Après avoir quitté le hangar, les quatre venoris rejoignirent le pont numéro trois. Ils saluèrent au passage les deux mécaniciens qu’ils avaient croisés dans la soute.

Le blanc dominait le troisième étage tandis que des bandes de différentes couleurs parcouraient le mur - il s’agissait surement d’une signalétique -. Les lumières encastrées sur les côtés ainsi qu’au plafond éclairaient le couloir d’une lueur douce. Le sol était recouvert de grosses plaques gris anthracite, dissimulant la structure du vaisseau. Il n’y avait pas d’odeur à cet étage, probablement filtré par un système de ventilation ultra-efficace.

Caelan s’arrêta au bout d’une coursive sans issue.

 — Ce n’est pas très grand, mais vous bénéficierez du confort et de l’intimité nécessaire, annonça-t-il en activant l’ouverture d’une porte située à sa droite.

Une cabine modeste au ton indigo apparue, dotée d’un simple lit, d’une armoire à porte coulissante avec miroir, d’un minuscule coin bureau face au lit et d’une étroite salle d’eau privative.

  — Tu me trouveras en face, notifia Lumia en montrant sa propre chambre exactement pareille. Bien que la sienne était habitée et décorée aux goûts de l’Eforie.

Il faut dire qu’un venori voyageait beaucoup, c’était donc un petit réconfort que de retrouver le même espace lorsqu’ils étaient en transit.

Béruc prit congé dans sa cabine située à côté de celle de Mara. Tandis que Caelan enjoint Tréviane à transmettre le rapport de mission et d’ordonner le départ du Lyria en direction d’Ilyiée. Aussitôt, celui-ci s’excusa et prit le chemin de la passerelle au niveau supérieur.

 — Que se passe-t-il maintenant ? demanda Mara qui avait à peine regardé l’intérieur de ce qui allait être son nouvel espace intime pour une durée indéterminée.

 — On va vous apprendre à devenir une astrom ! annonça le Commandant.

 — Maintenant ?

 — Chaque instant de la vie est un apprentissage, rétorqua Caelan en faisant demi-tour dans le couloir.
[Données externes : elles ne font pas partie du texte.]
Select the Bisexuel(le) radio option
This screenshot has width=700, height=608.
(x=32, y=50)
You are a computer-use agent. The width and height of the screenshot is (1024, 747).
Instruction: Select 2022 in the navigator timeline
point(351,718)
 — Comment est-ce que vous pouvez m’enseigner à être une astrom ? Lumia ne serait-elle pas mieux placée ?

— Pas aujourd’hui, intervint Lumia. Maîtriser le flux magique qui nous anime demande une grande concentration et le commandant est parfaitement placé pour vous expliquer cette étape primordiale.

 — Est-ce en rapport avec le fait d’être un Venori ?

 — En quelque sorte. Les venoris ont le pouvoir de résister à la magie et de la contrer. Apprenez à canaliser votre énergie et vous franchirez déjà un stade crucial, répondit Caelan en invitant Mara à prendre le pas.

Une fois de plus Mara se retrouva seul à seul avec le Commandant. Cela ne lui déplaisait pas, mais elle était intimidée par sa présence.